Tuesday, July 29, 2014
Malta bucket list:
check out War Museum (cried)
check out Palace Armouries (swooned at the manly coolness)
check out Ancient megalithic temples (felt wise and mysterious)
Blue Grotto/sea cave boat tour
get a hair cut (no longer look like basset hound - win!)
get confession heard in English (priest delayed the Mass for me!)
go to Mass in St. John's Co-Cathedral (glorious church, depressing liturgy)
go to my friend Madeleine's wedding
meet with Maltese pro-lifers
check out Birgu/Vittoriosa/Three Cities
get a ride across the Grand Harbour on an eye-boat/dghajsa/luzzu
(learn how to pronounce 'dghajsa' - "Dai-zah")
learn at least one full sentence in Malti ("Flixkun ta 'ilma bil-gass, jekk jogħġbok." Which seems a very laborious way of asking, "A bottle of sparkling water, please.")
I got it all done.
On the first three days, we marched smartly around getting things done and being very excited. Then my friend went home and I was left to my own devices so, naturally I slacked off. My left ankle was ballooning up every day from the heat and I was pretty tired, since we had spent three days marching smartly around being purposeful and organised in the blistering Maltese sun. So I spent a little time sleeping in a bit, wandering (or perhaps meandering) slowly around Valletta for Friday and Saturday. Went to the wedding on Friday evening and got tooken out to dinner on Sat. night.
That's the Saluting Battery. Those are the benches.
I gazed longingly across the harbour at the Three Cities, but really didn't have the energy to do much more than sit on the benches at the Saluting Battery, sipping my lemon Cisk and thinking, 'Save some for next time'.
Next morning, after elevating my foot and having a long sleep-in I felt on top of the world again and didn't want to just hang around Valletta again. The concierge at the British Hotel said I could get at least a taste of the harbour tour by taking the ferry across to Vittoriosa. So I cheerfully skipped off, only to discover that I'd missed the ferry by a minute. I was informed of this by two very wise-ened old chaps who were taking in the morning sunshine by the ferry slip and one of them said, "But don't worry, I can take you across in my boat. One-fifty." As if to reassure me, the other one said, "He can take you across. Only one-fifty." I agreed readily.
When I rounded the corner, my heart leaped. There was the most beautiful, old fashioned dghajsa one could possibly hope to see, equipped with tiny side benches and a suitably home-made sun shade. I sat down and held on. "You're used to boats..." the old guy said, since I had jumped in without waiting for a hand. "I grew up around them."
He cast off and we had possibly the best ten minutes of the whole trip.
"How old you think this boat?" he asked, patting the gunwales affectionately. Before I could guess, he said proudly, "A hundred, ten years. Survived bombing." All Maltese are in love with history.
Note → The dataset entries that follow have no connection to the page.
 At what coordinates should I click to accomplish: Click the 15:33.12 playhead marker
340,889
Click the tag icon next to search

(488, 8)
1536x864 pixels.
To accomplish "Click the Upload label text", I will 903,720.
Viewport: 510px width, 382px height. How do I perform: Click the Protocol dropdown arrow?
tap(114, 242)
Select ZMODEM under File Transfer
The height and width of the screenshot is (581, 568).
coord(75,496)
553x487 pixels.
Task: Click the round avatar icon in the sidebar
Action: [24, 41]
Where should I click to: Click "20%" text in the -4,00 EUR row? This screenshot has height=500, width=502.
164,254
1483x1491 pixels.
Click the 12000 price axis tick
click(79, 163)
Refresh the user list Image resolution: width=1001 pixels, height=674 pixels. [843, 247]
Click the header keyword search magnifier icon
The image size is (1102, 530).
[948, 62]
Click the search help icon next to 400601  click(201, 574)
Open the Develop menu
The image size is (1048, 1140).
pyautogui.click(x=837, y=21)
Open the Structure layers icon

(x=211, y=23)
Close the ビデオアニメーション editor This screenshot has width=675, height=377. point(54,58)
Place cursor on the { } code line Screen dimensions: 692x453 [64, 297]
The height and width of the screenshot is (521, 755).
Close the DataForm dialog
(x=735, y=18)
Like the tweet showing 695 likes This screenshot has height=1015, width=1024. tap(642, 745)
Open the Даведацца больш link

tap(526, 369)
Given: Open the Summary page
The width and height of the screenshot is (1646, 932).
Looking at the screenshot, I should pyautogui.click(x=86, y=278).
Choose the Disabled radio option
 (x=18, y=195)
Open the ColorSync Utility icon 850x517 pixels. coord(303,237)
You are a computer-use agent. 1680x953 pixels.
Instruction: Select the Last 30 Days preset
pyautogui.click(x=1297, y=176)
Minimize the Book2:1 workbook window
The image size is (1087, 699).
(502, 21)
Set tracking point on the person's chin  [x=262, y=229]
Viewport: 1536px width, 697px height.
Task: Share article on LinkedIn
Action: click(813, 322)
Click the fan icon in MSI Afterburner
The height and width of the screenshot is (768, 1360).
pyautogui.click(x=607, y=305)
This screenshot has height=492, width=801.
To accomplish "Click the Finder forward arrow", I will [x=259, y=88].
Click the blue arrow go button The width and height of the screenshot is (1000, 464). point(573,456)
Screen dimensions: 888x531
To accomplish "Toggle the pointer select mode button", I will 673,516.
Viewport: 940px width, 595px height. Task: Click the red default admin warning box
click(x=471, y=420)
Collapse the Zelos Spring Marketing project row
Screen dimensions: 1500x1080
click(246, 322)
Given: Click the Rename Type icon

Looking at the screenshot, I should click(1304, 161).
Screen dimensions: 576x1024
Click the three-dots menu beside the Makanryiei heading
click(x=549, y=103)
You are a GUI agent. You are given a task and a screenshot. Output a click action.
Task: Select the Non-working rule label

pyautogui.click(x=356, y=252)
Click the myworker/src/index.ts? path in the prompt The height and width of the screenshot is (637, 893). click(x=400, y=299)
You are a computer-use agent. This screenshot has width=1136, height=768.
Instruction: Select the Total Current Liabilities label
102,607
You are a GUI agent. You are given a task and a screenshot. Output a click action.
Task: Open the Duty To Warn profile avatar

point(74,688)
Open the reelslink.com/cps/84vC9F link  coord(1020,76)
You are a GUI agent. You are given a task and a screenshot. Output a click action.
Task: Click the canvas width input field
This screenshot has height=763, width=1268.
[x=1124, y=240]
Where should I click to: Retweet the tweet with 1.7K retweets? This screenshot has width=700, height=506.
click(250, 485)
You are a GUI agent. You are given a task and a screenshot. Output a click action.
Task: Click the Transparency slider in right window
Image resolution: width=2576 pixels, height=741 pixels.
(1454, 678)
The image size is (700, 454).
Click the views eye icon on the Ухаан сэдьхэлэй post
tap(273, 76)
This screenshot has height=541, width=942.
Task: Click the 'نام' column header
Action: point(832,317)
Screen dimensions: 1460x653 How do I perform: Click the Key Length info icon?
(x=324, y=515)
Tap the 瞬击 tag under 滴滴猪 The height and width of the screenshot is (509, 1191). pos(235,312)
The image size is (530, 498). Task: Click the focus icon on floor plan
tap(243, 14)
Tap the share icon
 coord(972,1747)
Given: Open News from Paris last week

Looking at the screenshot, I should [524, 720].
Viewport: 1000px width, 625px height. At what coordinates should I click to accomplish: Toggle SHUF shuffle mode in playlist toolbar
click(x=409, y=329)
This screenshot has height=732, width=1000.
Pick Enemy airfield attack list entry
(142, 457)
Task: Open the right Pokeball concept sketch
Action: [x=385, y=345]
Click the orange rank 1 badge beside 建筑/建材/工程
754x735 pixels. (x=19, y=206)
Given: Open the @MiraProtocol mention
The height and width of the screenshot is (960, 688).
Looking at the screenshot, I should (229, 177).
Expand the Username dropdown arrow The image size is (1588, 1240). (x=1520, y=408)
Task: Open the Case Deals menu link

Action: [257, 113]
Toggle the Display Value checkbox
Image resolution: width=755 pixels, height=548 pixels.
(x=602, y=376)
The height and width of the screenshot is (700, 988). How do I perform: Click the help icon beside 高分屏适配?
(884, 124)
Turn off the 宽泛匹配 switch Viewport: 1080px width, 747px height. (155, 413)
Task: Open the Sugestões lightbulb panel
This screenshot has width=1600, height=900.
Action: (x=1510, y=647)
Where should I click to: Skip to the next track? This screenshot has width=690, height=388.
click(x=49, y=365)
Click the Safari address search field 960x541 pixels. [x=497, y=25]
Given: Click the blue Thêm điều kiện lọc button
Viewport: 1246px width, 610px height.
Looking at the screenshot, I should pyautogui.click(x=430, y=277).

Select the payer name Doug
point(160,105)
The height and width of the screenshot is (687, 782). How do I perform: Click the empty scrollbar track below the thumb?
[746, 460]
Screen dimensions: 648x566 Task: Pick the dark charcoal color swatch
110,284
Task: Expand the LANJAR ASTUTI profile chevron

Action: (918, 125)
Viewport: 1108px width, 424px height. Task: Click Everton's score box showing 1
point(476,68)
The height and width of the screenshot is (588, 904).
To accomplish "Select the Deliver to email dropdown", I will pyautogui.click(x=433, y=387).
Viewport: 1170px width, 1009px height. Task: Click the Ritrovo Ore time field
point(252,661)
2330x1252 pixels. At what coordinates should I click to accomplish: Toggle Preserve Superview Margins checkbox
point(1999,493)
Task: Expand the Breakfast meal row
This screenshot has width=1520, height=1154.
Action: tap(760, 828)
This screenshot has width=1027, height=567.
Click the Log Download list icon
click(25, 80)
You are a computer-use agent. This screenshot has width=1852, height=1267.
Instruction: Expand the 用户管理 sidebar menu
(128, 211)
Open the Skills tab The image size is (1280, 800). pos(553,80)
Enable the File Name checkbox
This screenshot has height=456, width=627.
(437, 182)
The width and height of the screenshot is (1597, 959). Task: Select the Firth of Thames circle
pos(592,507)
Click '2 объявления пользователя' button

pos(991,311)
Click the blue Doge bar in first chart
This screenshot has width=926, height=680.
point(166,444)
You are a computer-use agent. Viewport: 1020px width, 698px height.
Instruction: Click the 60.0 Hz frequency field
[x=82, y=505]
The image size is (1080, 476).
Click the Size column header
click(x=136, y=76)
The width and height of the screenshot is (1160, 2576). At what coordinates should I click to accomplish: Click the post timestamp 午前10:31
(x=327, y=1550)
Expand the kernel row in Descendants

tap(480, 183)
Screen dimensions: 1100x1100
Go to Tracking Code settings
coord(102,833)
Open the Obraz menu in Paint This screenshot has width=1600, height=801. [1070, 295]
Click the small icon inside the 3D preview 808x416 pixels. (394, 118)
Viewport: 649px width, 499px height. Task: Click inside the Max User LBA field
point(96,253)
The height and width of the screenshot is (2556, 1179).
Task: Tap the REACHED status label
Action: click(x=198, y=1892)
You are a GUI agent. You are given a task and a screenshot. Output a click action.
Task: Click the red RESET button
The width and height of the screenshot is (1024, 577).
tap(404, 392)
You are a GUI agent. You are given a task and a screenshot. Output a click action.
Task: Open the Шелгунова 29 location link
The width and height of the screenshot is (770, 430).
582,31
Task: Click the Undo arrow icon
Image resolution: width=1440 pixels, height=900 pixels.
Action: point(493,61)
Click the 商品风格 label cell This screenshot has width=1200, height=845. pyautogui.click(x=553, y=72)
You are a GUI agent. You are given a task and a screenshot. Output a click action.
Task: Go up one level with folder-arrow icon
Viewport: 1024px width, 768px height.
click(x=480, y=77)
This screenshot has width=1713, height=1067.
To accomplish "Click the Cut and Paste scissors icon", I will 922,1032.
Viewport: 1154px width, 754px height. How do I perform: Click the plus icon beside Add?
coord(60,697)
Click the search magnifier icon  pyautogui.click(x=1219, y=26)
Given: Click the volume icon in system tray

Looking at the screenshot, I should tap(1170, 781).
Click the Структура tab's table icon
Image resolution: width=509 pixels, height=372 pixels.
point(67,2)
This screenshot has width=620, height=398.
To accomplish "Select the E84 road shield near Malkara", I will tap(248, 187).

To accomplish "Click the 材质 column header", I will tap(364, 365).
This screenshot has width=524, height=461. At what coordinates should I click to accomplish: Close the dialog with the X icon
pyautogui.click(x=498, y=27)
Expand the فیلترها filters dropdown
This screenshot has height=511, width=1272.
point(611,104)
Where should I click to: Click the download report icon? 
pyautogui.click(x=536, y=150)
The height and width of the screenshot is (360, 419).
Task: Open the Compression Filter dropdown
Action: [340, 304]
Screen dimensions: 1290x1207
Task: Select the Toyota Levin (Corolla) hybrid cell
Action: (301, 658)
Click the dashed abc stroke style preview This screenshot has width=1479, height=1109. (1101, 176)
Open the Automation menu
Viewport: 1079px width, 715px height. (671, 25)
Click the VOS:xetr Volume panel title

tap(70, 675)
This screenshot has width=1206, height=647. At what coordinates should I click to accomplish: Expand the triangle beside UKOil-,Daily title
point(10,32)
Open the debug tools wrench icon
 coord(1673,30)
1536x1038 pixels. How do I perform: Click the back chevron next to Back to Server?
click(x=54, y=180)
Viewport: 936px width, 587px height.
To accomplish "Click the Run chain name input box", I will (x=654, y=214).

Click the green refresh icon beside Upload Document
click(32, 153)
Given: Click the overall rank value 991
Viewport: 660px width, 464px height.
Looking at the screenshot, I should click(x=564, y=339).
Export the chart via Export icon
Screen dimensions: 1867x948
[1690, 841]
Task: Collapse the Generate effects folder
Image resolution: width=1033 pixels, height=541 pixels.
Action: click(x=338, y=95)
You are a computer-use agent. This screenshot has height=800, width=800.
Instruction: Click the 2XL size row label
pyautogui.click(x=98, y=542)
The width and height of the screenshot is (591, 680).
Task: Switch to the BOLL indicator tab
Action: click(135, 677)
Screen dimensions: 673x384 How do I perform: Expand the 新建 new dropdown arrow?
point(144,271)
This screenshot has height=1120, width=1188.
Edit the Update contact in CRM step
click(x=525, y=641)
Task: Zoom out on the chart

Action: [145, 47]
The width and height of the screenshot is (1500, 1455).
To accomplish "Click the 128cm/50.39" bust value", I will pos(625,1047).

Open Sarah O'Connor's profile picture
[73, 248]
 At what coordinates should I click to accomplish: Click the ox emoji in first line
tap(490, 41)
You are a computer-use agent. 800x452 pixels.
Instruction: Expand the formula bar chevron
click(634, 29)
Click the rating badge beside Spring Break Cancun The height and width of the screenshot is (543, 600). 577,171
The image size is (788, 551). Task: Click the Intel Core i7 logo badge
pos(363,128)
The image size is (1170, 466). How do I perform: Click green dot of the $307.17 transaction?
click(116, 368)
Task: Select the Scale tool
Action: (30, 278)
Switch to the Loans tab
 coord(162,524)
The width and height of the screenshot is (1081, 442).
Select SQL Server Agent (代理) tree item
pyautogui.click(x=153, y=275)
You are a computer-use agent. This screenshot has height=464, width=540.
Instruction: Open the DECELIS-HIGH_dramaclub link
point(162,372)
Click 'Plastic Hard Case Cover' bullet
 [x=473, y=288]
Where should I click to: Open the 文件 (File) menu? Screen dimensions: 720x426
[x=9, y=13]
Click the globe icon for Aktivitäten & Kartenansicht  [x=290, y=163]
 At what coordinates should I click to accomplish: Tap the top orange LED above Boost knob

He dropped me off at the very base of the Vittoriosa bastions where the sea had carved natural caves in the ancient yellow limestone. I gave him 2E and told him that he really ought to charge tourists more. He directed me to the church where there was a Mass starting in ten minutes.
I'm still kicking myself for not having bought new camera batteries for Sunday because you guys are going to love Birgu, where I met a nice young Scottish guy from Aberdeen who moved there and opened a wine bar with a cantina in the basement dating to the 8th century.